Where does the word "heading" appear in the entries below? Copy each line that holds it.

Screenshot grounding data
◆ ◆ ◆ ◆ ◆

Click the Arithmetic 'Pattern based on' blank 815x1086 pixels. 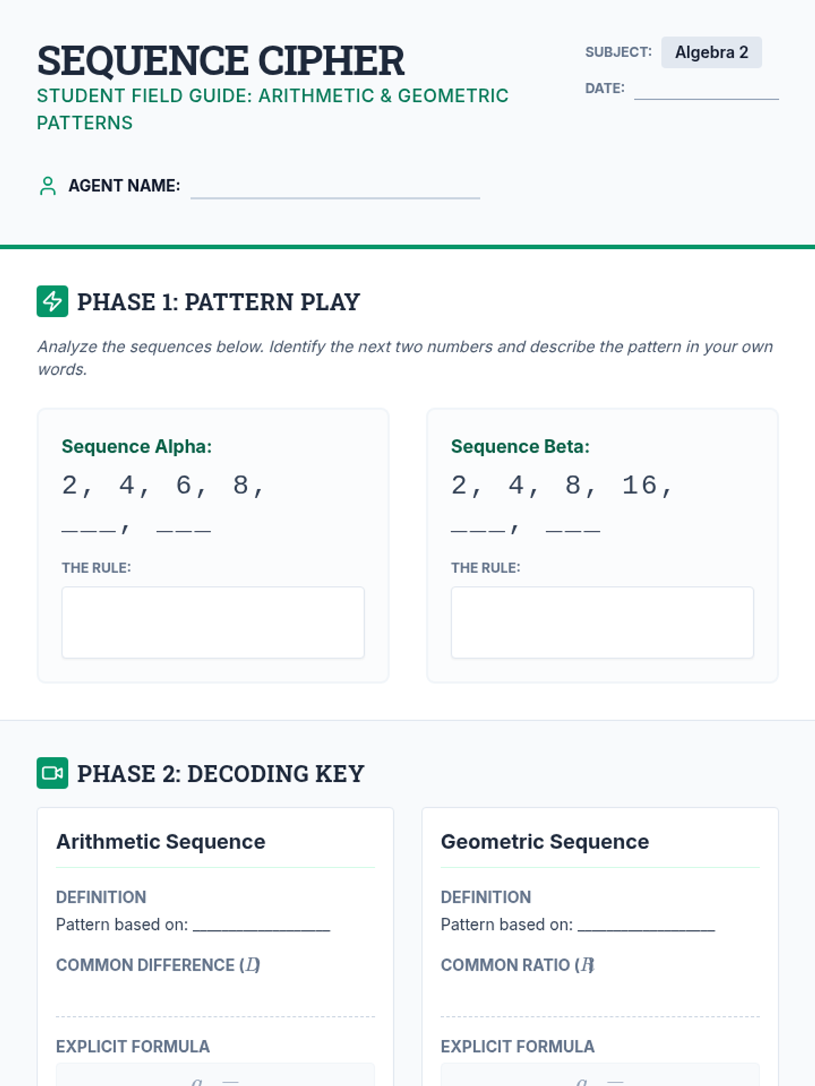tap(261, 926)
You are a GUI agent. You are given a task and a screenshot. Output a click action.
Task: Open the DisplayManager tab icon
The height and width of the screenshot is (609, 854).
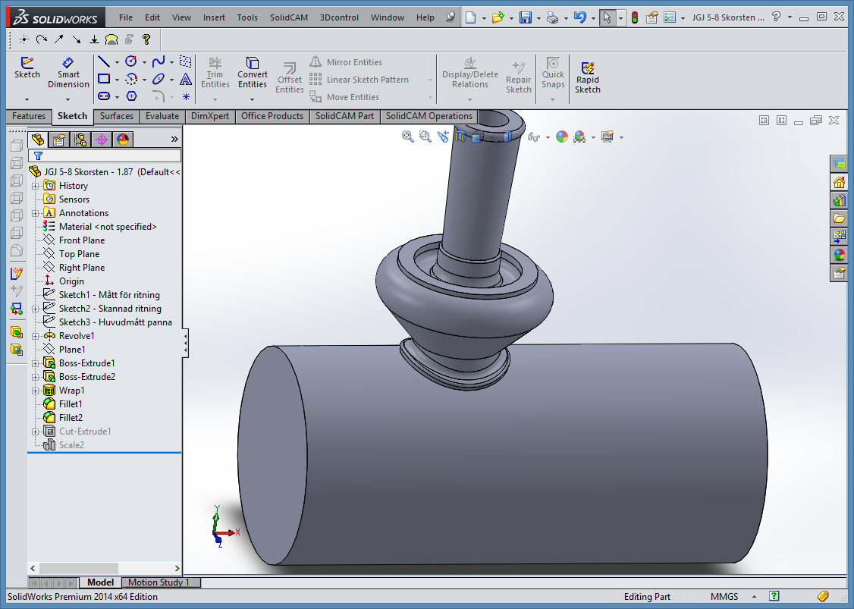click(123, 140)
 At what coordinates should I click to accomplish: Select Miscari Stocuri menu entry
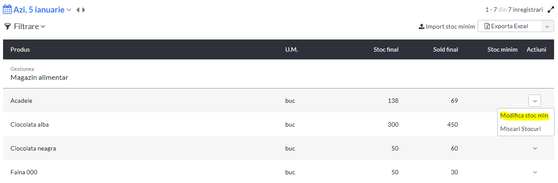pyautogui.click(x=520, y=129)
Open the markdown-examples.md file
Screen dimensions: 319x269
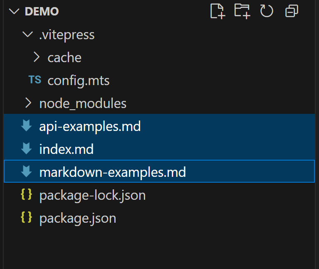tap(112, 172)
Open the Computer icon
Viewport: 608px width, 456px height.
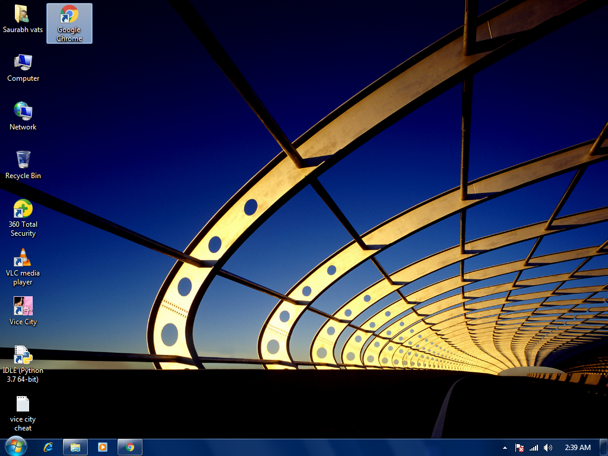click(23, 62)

◆ ◆ ◆ ◆ ◆

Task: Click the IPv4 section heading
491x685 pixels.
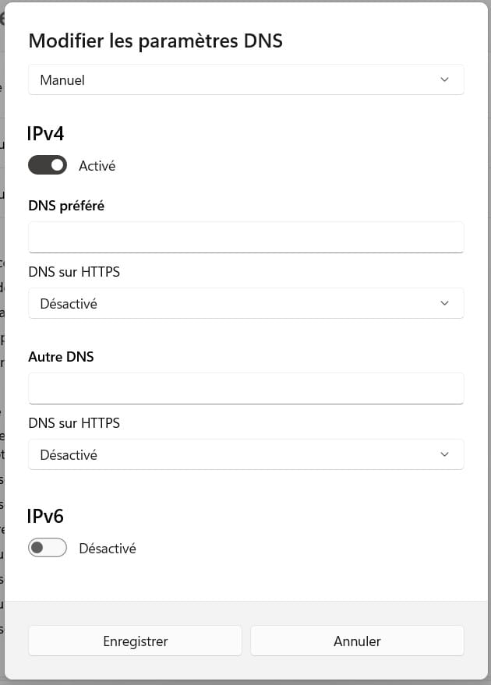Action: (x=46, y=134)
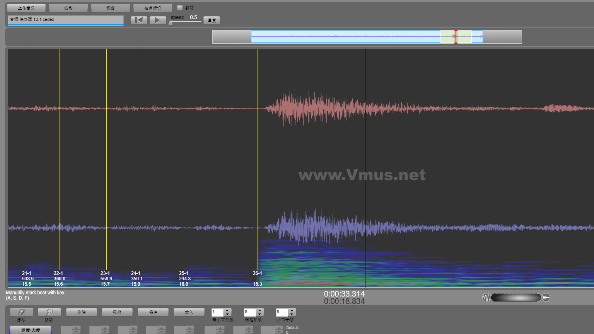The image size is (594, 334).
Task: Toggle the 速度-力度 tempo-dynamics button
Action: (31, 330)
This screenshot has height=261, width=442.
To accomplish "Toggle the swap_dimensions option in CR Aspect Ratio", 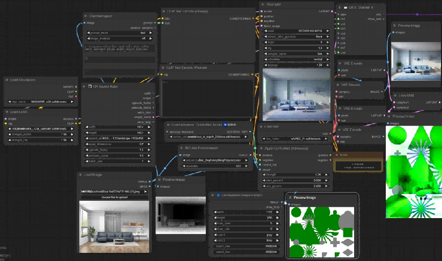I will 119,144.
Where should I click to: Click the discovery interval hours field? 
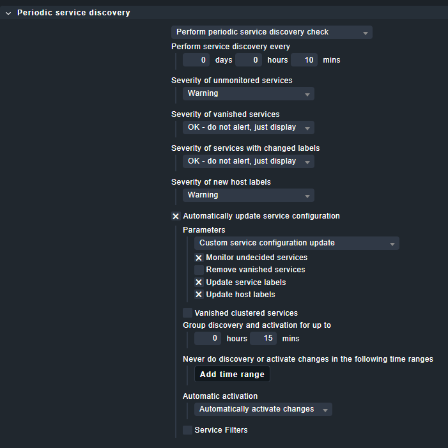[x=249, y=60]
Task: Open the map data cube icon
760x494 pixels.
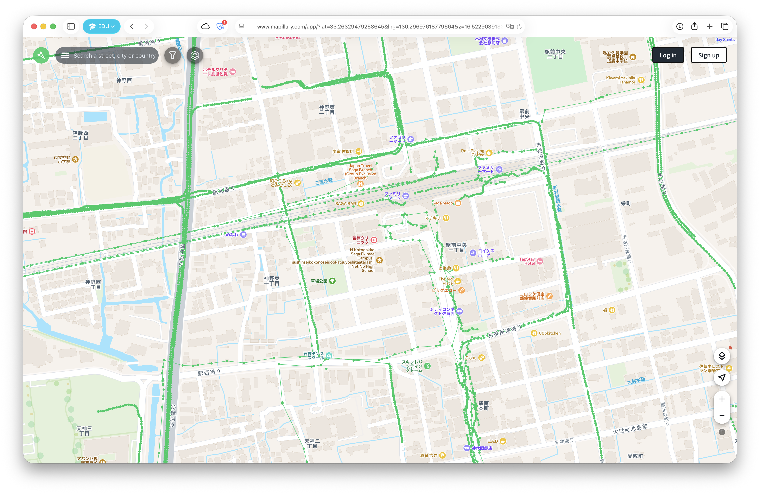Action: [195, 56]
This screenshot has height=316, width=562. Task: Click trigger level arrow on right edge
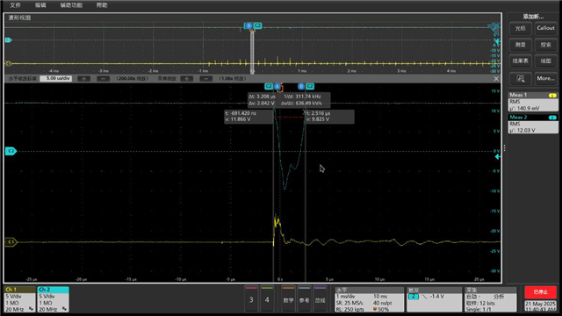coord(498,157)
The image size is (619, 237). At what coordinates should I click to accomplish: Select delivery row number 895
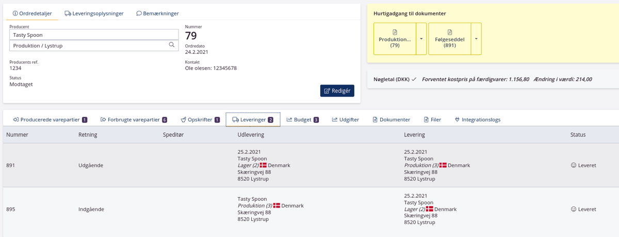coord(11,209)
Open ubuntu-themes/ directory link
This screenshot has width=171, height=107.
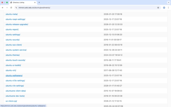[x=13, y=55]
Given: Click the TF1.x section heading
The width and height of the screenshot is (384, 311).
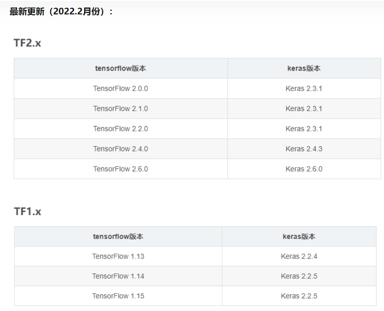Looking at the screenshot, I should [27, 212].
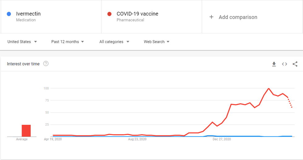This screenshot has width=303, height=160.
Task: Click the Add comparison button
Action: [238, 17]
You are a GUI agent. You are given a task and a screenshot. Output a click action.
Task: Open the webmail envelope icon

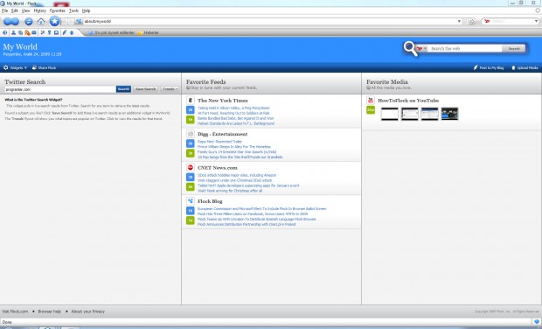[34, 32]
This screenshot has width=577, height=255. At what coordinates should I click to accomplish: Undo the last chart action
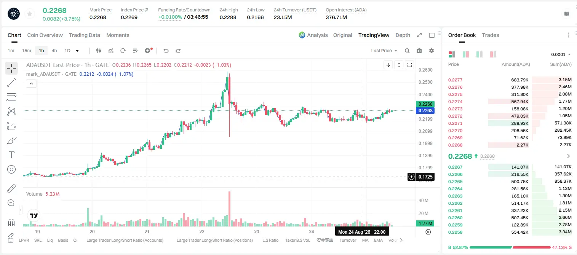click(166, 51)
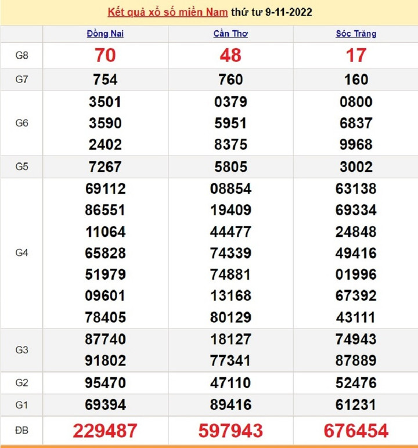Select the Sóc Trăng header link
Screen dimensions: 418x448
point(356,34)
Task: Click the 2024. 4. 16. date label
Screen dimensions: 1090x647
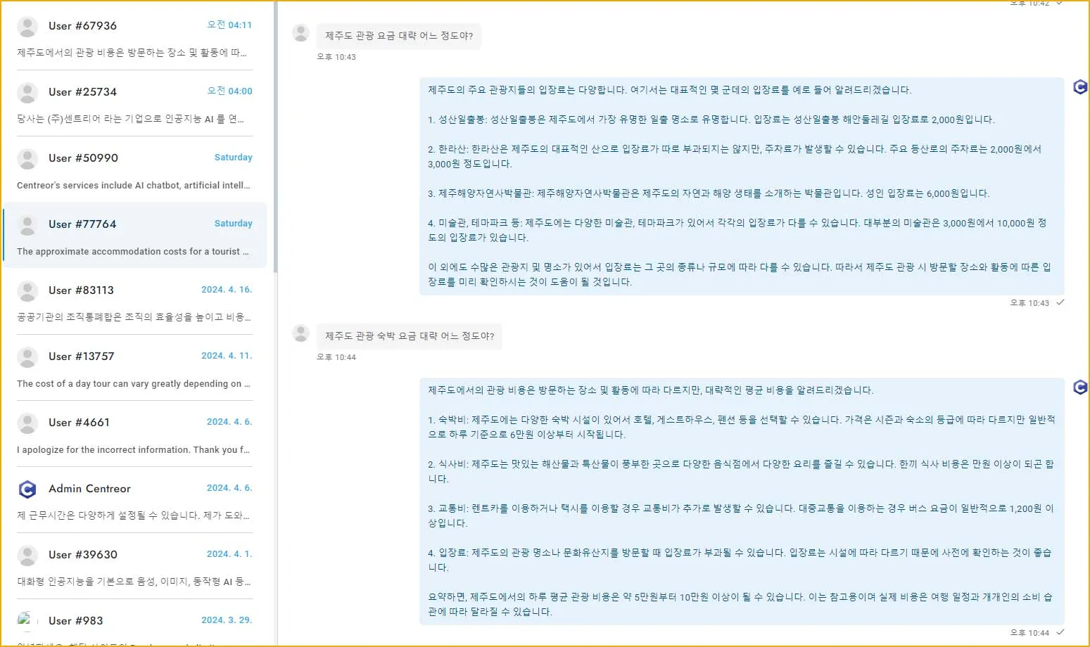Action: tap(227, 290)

◆ ◆ ◆ ◆ ◆

Written answer >>
Task: Click the IPv4 section heading
Given: Click the TF1.x section heading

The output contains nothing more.